PROBLEM TO SOLVE: In the part of the material that opens with the line containing "1164x1036 pixels." and closes with the line containing "point(465,738)", change "pixels" to "px" and give back only those lines, otherwise unaltered and without the pictures.

ENTRIES:
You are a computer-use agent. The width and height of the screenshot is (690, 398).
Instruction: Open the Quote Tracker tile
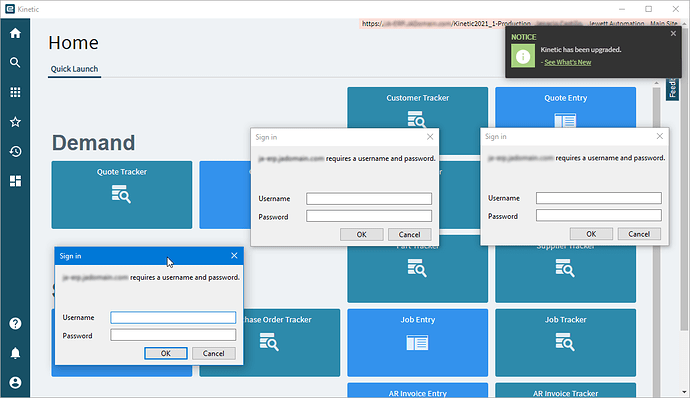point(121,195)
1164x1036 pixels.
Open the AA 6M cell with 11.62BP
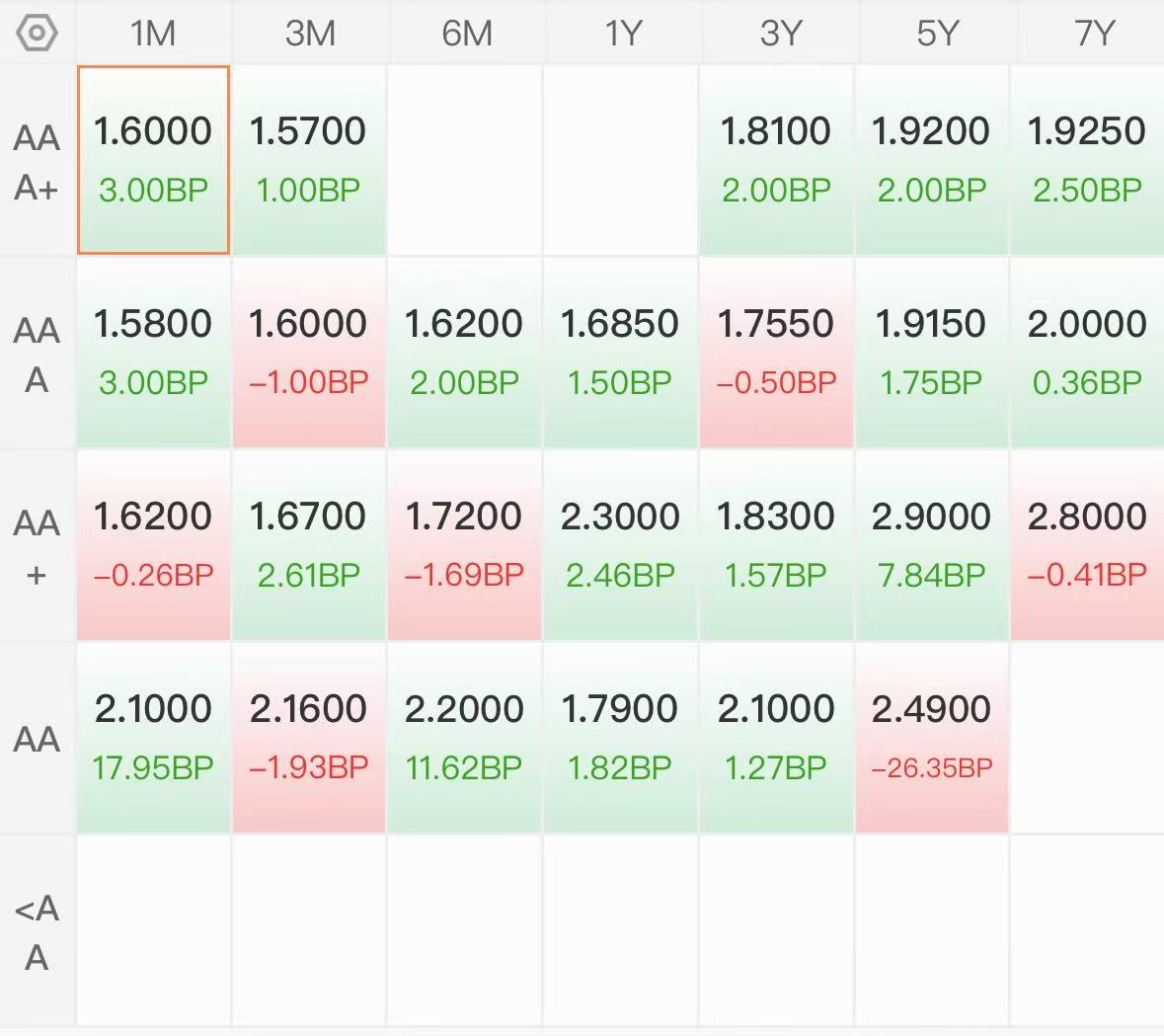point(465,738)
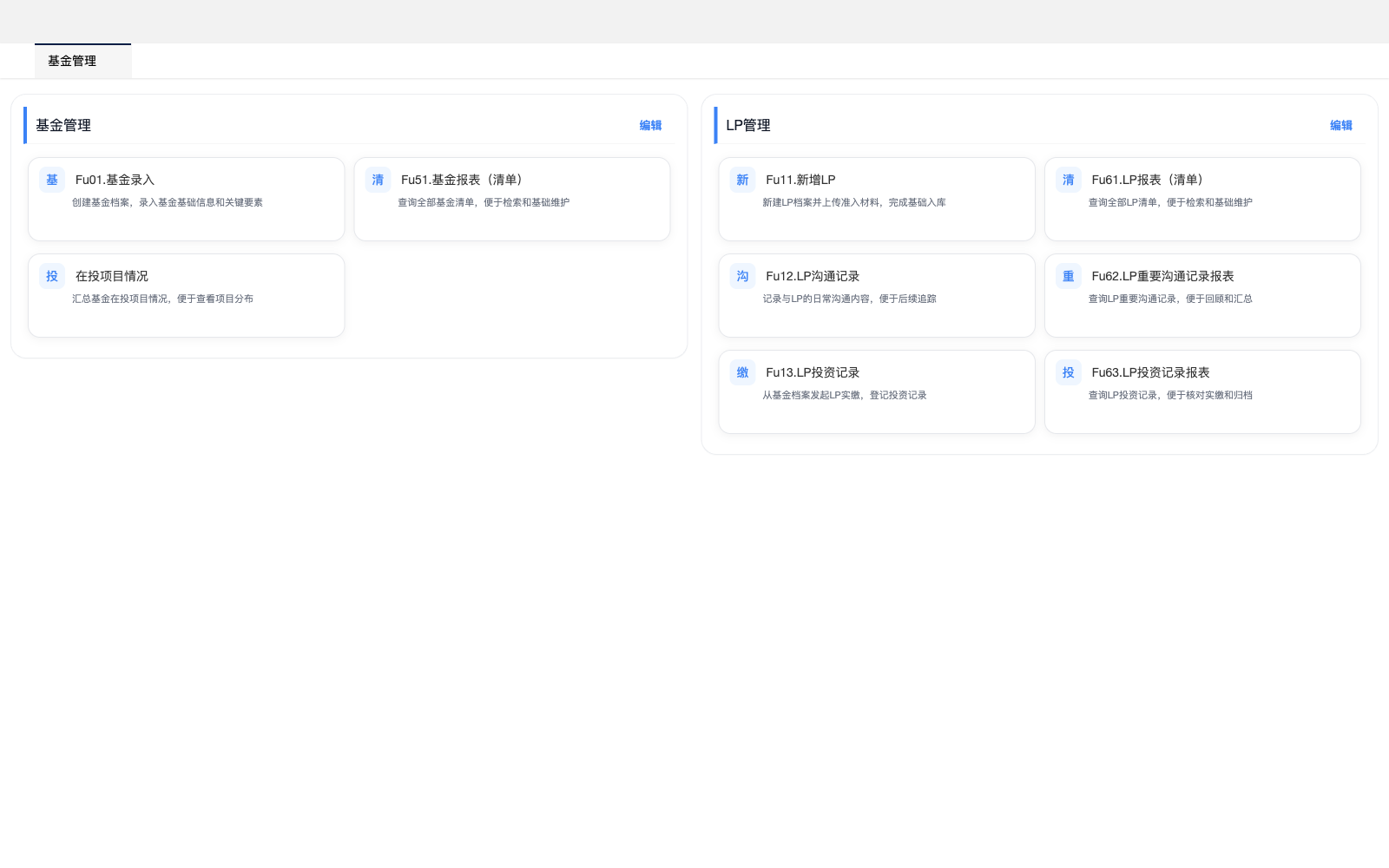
...
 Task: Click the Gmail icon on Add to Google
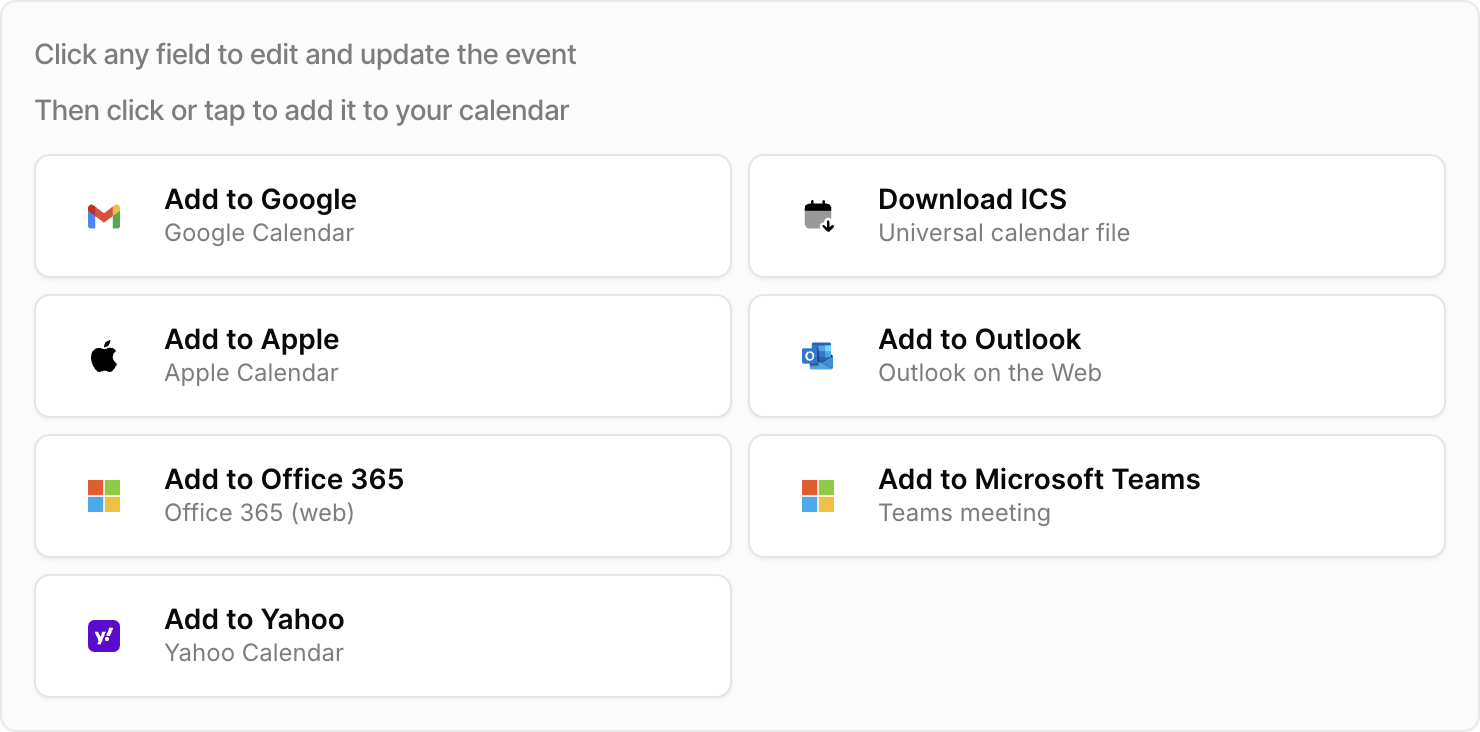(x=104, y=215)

TASK RESULT:
1164x1036 px.
Open the AA 6M cell with 11.62BP
point(465,738)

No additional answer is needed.